* **Text for analysis**:
========================================================================
Iterations of Mobius M. Mobius and his counterparts appear in the Marvel Cinematic Universe (MCU), portrayed by Owen Wilson, Ke Huy Quan, and Matthew Macfadyen, depicted as separate individual "variants" instead of identical clones of the same character.

==== Mobius ====

- Mobius appears in the television series Loki (2021–2023), portrayed by Owen Wilson. In the episode "Science/Fiction", Mobius is revealed to be a temporal variant of Don, a jet ski salesman and single father-of-two, who also cameos in the series finale "Glorious Purpose".
- Mobius makes a cameo appearance in the post-credits scene of the film Ant-Man and the Wasp: Quantumania (2023), portrayed again by an uncredited Owen Wilson, in a scene taken from the then-unreleased episode "1893".

==== O.B. ====

- Ouroboros "O.B." appears in the second season of Loki (2023), portrayed by Ke Huy Quan. O.B. is the Time Variance Authority's chief engineer, who deals with the maintenance and repair of their complex tools, including time travel devices. In the episode "Science/Fiction", O.B. is revealed to be a temporal variant of Dr. A.D. Doug, a failed science fiction author and theoretical physics teacher at Caltech in 1994.

==== Mr. Paradox ====

- Mr. Paradox appears as the secondary antagonist in Deadpool & Wolverine (2024), portrayed by Matthew Macfadyen. This version is an agent of the TVA seeking to become its leader to revert the organization back to its old ways, who has been assigned to oversee the slowly disintegrating Earth-10005, due to the death of its "anchor being", Wolverine. Growing frustrated with the process and TVA new status quo of not pruning, Paradox creates the Time Ripper to destroy Earth-10005. He extracts Deadpool to offer him a place on Earth-616 but Deadpool refuses and steals his TemPad to travel the multiverse in search of a Wolverine variant to prevent his world's destruction; he eventually brings a variant to the TVA, but Paradox labels him the "worst" Wolverine in the multiverse as he let down his entire world and prunes Deadpool and Wolverine, sending them to the Void. Paradox's plan is eventually exposed when his sleeper agent Pyro attempts to kill Nova, who then travels to Earth-10005 to capture Paradox and takes control of the Time Ripper to destroy all timelines except for the Void. After Deadpool and Wolverine destroy the Time Ripper, which also kills Nova, Paradox is arrested by his superior Hunter B-15.

=== Video games ===
The MCU version of the character appears in Marvel Snap (2022).
========================================================================
* **Information given**:

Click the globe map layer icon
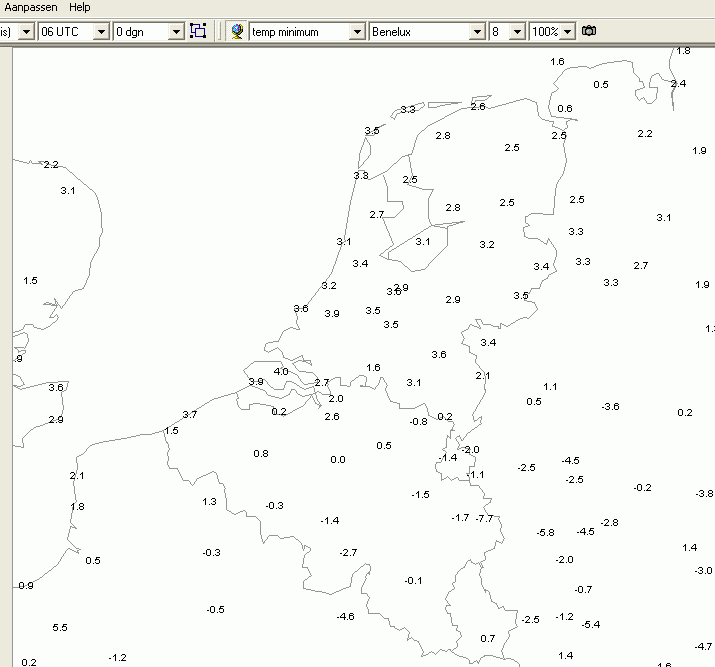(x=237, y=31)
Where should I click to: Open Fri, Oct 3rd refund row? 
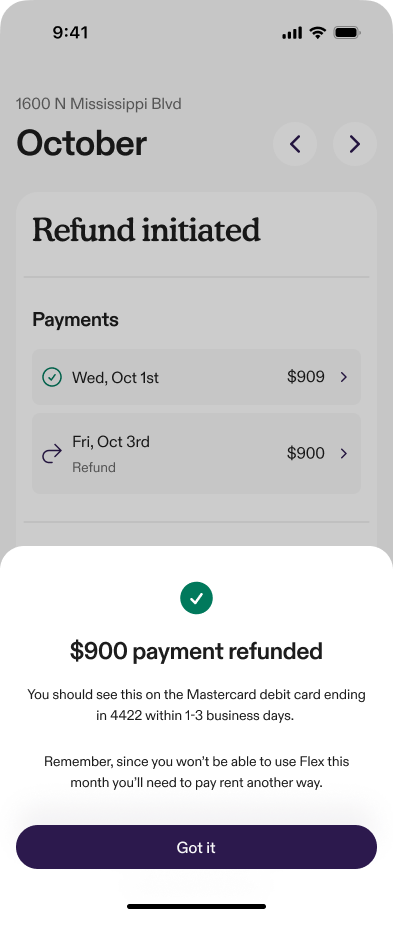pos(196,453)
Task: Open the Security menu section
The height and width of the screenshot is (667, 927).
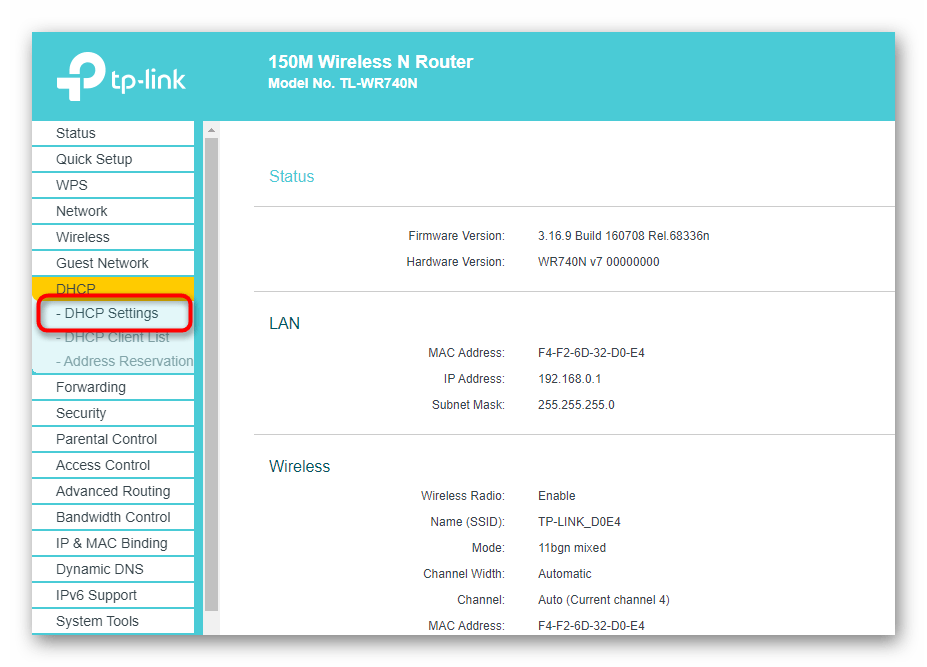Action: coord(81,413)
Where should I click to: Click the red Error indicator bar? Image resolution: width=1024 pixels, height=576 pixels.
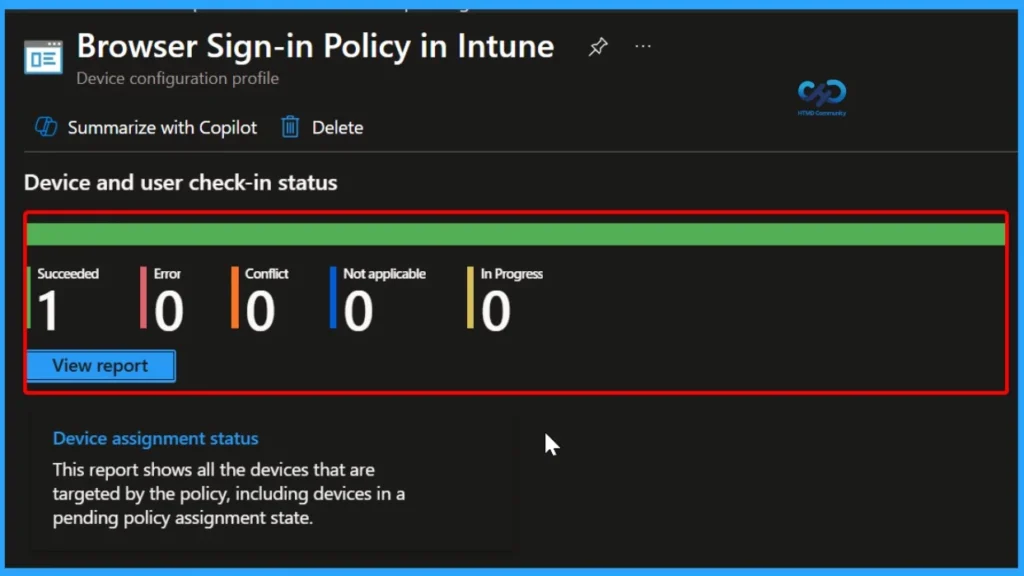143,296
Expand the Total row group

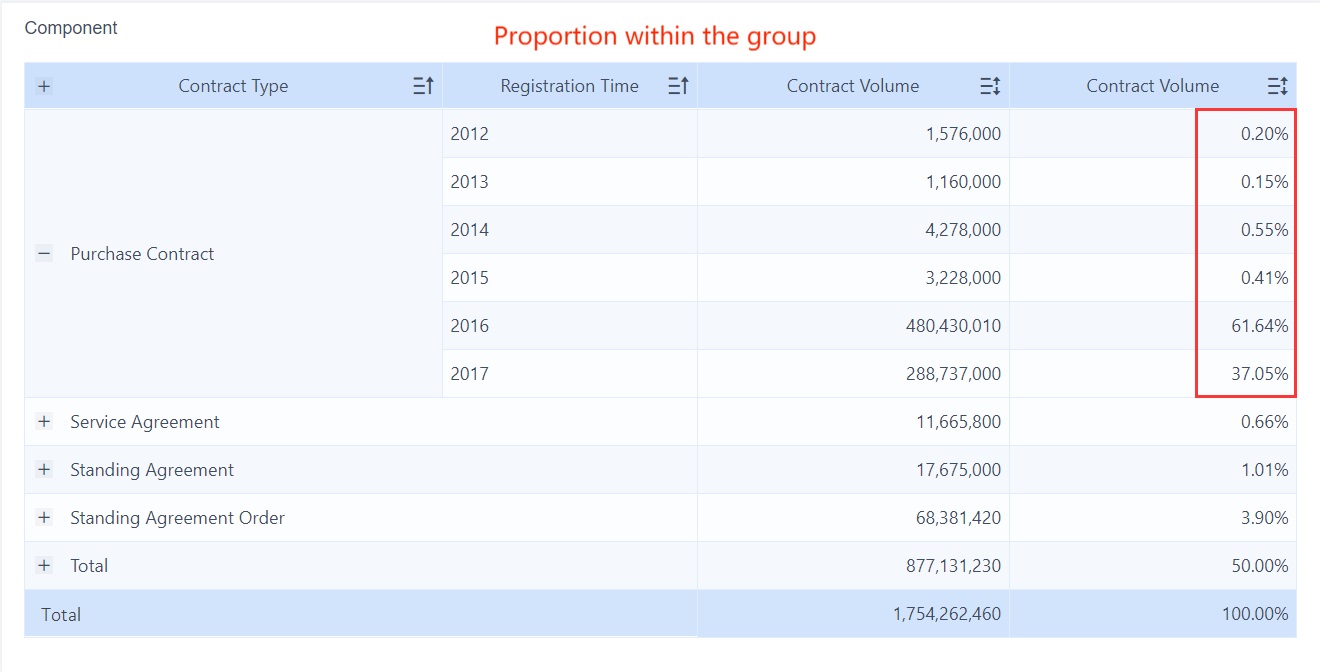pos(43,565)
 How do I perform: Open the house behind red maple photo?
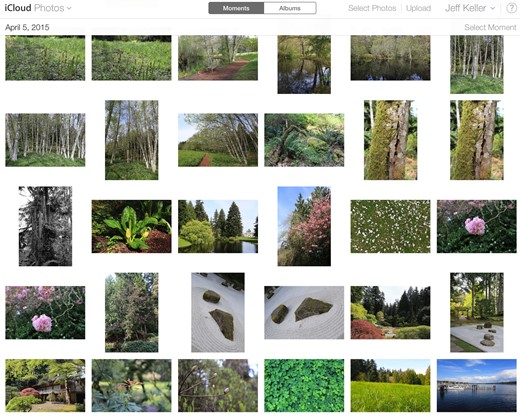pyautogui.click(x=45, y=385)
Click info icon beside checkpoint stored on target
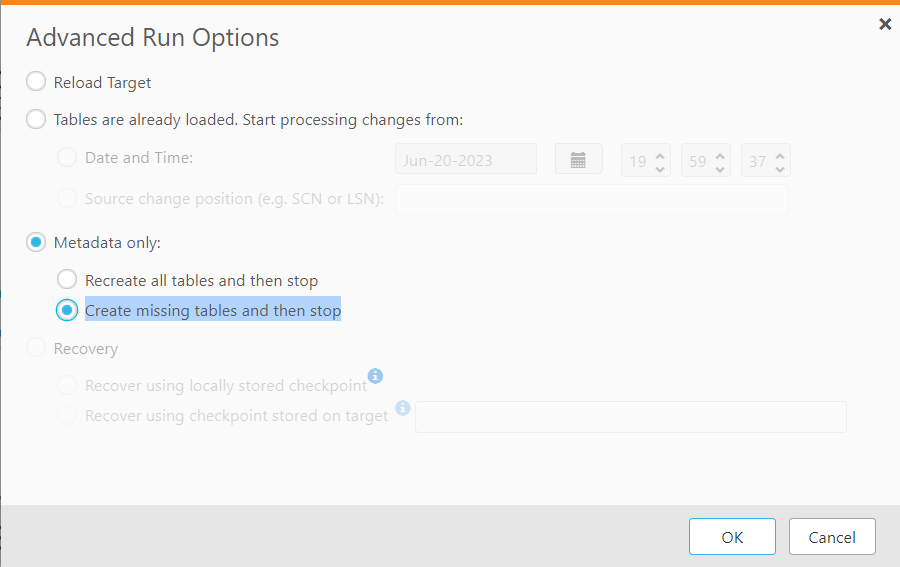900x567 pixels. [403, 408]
========================================================================
In the text on Mobius and his MCU counterparts, who arrests Mr. Paradox after Deadpool and Wolverine destroy the Time Ripper?

* **Response**: His superior, Hunter B-15.